RVing in Sonoma County.
Okay, so the title of this post might not be the best advertisement for the Petaluma/Sonoma area; but I’ve got to be honest – it was no bed of roses. The smell is even known locally as the “Sonoma Aroma”.
The area has a lot of cattle/dairy farms around it and they use the manure to fertilize their land. Having grown up in a rural area, I know about this practice; but have never been as affected as I was there. After a little research, I found that it has to do with the weather patterns there. Of course, the wind was just right most of the time to blow the manure dust from the nearby farms right through our campground. Many times, it was bad enough to affect my sinuses and require us to shut the windows and run our air purifier.
If you plan a visit to Sonoma County, and you really should, I suggest finding a location farther away from the farms and/or bringing an air purifier just in case. Or maybe there’s a way to find out when certain farms will be fertilizing their fields? Just be prepared to not have your windows open while you’re there.
______
What is the smell called locally, according to the Sonoma County post? The data has no role in this.

> Dataset excerpt
______
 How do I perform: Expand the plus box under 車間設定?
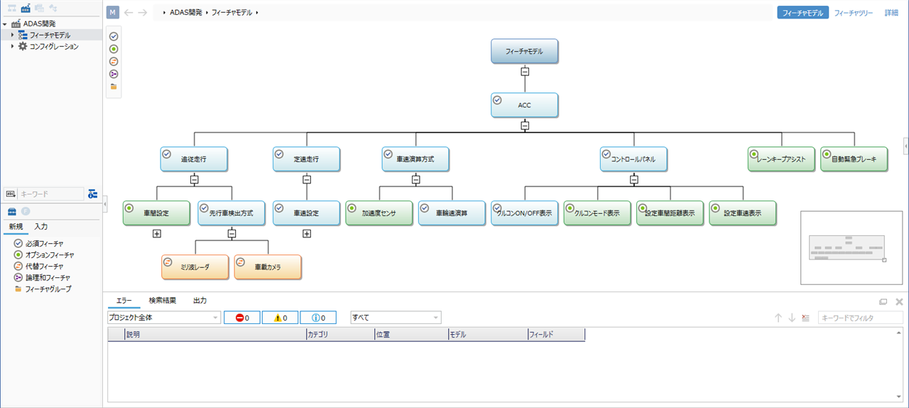(157, 233)
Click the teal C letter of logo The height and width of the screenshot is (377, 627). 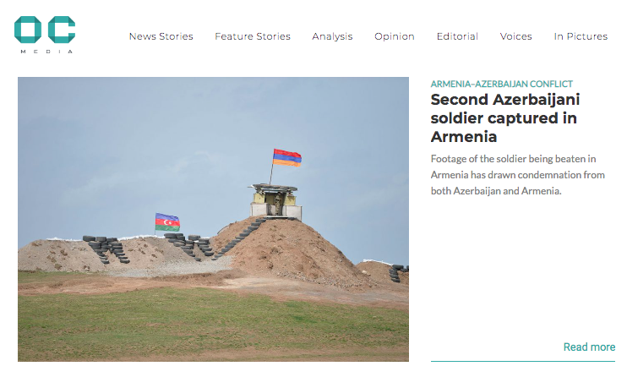pos(62,30)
______
> The completed task
The "Sonoma Aroma."